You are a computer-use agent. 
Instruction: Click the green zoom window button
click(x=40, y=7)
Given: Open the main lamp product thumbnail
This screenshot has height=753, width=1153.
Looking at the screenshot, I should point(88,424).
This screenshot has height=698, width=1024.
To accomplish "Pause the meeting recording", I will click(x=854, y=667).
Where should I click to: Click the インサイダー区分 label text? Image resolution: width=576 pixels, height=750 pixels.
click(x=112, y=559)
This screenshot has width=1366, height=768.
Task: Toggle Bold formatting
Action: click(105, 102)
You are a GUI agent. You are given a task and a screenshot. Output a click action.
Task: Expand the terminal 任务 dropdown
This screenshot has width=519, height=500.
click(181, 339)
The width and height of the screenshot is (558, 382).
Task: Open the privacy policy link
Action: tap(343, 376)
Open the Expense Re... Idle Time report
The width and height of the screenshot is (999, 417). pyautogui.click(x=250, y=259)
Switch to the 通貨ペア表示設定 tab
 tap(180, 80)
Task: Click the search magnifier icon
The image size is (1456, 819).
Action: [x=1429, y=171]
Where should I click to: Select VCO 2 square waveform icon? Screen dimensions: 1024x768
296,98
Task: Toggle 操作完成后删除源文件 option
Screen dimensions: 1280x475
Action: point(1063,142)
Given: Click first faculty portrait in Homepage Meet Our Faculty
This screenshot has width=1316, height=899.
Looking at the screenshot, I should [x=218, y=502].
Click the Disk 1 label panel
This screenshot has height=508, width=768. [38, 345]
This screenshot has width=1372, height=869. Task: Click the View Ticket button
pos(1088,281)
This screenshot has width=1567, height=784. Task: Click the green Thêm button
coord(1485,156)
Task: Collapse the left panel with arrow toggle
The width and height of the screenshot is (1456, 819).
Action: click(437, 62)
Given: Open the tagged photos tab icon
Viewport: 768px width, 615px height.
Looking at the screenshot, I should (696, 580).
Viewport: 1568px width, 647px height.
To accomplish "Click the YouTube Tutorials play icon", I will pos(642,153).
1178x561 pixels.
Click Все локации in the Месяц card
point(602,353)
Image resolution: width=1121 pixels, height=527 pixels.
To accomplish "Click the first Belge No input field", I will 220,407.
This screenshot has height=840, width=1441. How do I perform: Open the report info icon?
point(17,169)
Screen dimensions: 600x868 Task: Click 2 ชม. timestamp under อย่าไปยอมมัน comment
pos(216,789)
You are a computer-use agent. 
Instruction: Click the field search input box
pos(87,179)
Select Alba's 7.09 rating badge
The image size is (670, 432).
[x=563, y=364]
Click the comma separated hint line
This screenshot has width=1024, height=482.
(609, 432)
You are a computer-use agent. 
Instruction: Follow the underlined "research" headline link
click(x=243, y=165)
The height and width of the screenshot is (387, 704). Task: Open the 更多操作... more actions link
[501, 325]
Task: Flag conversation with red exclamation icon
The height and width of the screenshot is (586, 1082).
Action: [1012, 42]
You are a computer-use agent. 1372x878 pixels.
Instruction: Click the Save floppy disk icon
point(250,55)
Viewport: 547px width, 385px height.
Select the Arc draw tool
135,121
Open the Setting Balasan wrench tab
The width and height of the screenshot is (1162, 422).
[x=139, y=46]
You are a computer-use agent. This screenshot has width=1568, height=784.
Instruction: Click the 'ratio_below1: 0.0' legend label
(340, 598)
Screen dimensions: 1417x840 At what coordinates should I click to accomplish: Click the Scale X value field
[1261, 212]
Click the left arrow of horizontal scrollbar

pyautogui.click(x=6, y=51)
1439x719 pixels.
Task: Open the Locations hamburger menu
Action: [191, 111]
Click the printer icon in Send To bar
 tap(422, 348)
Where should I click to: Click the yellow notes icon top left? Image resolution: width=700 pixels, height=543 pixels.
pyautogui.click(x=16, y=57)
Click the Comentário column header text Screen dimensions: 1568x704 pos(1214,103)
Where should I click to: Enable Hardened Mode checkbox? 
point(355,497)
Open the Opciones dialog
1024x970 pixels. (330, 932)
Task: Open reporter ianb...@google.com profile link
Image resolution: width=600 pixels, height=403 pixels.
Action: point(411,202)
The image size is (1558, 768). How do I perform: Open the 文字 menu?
——
Short task -
Can you print all of the rows above again, word for word and character for character, with nothing added or left out?

Response -
You are a computer-use agent. 
Instruction: Click the green zoom window button
click(x=40, y=7)
Given: Open the main lamp product thumbnail
This screenshot has height=753, width=1153.
Looking at the screenshot, I should point(88,424).
This screenshot has height=698, width=1024.
To accomplish "Pause the meeting recording", I will click(x=854, y=667).
Where should I click to: Click the インサイダー区分 label text? Image resolution: width=576 pixels, height=750 pixels.
click(x=112, y=559)
This screenshot has width=1366, height=768.
Task: Toggle Bold formatting
Action: click(105, 102)
You are a GUI agent. You are given a task and a screenshot. Output a click action.
Task: Expand the terminal 任务 dropdown
This screenshot has width=519, height=500.
click(181, 339)
The width and height of the screenshot is (558, 382).
Task: Open the privacy policy link
Action: tap(343, 376)
Open the Expense Re... Idle Time report
The width and height of the screenshot is (999, 417). pyautogui.click(x=250, y=259)
Switch to the 通貨ペア表示設定 tab
 tap(180, 80)
Task: Click the search magnifier icon
The image size is (1456, 819).
Action: [x=1429, y=171]
Where should I click to: Select VCO 2 square waveform icon? Screen dimensions: 1024x768
296,98
Task: Toggle 操作完成后删除源文件 option
Screen dimensions: 1280x475
Action: point(1063,142)
Given: Click first faculty portrait in Homepage Meet Our Faculty
This screenshot has width=1316, height=899.
Looking at the screenshot, I should [x=218, y=502].
Click the Disk 1 label panel
This screenshot has height=508, width=768. [38, 345]
This screenshot has width=1372, height=869. Task: Click the View Ticket button
pos(1088,281)
This screenshot has width=1567, height=784. Task: Click the green Thêm button
coord(1485,156)
Task: Collapse the left panel with arrow toggle
The width and height of the screenshot is (1456, 819).
Action: click(437, 62)
Given: Open the tagged photos tab icon
Viewport: 768px width, 615px height.
Looking at the screenshot, I should (696, 580).
Viewport: 1568px width, 647px height.
To accomplish "Click the YouTube Tutorials play icon", I will pos(642,153).
1178x561 pixels.
Click Все локации in the Месяц card
point(602,353)
Image resolution: width=1121 pixels, height=527 pixels.
To accomplish "Click the first Belge No input field", I will 220,407.
This screenshot has height=840, width=1441. How do I perform: Open the report info icon?
point(17,169)
Screen dimensions: 600x868 Task: Click 2 ชม. timestamp under อย่าไปยอมมัน comment
pos(216,789)
You are a computer-use agent. 
Instruction: Click the field search input box
pos(87,179)
Select Alba's 7.09 rating badge
The image size is (670, 432).
[x=563, y=364]
Click the comma separated hint line
This screenshot has width=1024, height=482.
(609, 432)
You are a computer-use agent. 
Instruction: Follow the underlined "research" headline link
click(x=243, y=165)
The height and width of the screenshot is (387, 704). Task: Open the 更多操作... more actions link
[501, 325]
Task: Flag conversation with red exclamation icon
The height and width of the screenshot is (586, 1082).
Action: [1012, 42]
You are a computer-use agent. 1372x878 pixels.
Instruction: Click the Save floppy disk icon
point(250,55)
Viewport: 547px width, 385px height.
Select the Arc draw tool
135,121
Open the Setting Balasan wrench tab
The width and height of the screenshot is (1162, 422).
[x=139, y=46]
You are a computer-use agent. This screenshot has width=1568, height=784.
Instruction: Click the 'ratio_below1: 0.0' legend label
(340, 598)
Screen dimensions: 1417x840 At what coordinates should I click to accomplish: Click the Scale X value field
[1261, 212]
Click the left arrow of horizontal scrollbar

pyautogui.click(x=6, y=51)
1439x719 pixels.
Task: Open the Locations hamburger menu
Action: [191, 111]
Click the printer icon in Send To bar
 tap(422, 348)
Where should I click to: Click the yellow notes icon top left? Image resolution: width=700 pixels, height=543 pixels.
pyautogui.click(x=16, y=57)
Click the Comentário column header text Screen dimensions: 1568x704 pos(1214,103)
Where should I click to: Enable Hardened Mode checkbox? 
point(355,497)
Open the Opciones dialog
1024x970 pixels. (330, 932)
Task: Open reporter ianb...@google.com profile link
Image resolution: width=600 pixels, height=403 pixels.
Action: point(411,202)
The image size is (1558, 768). How do I perform: Open the 文字 menu?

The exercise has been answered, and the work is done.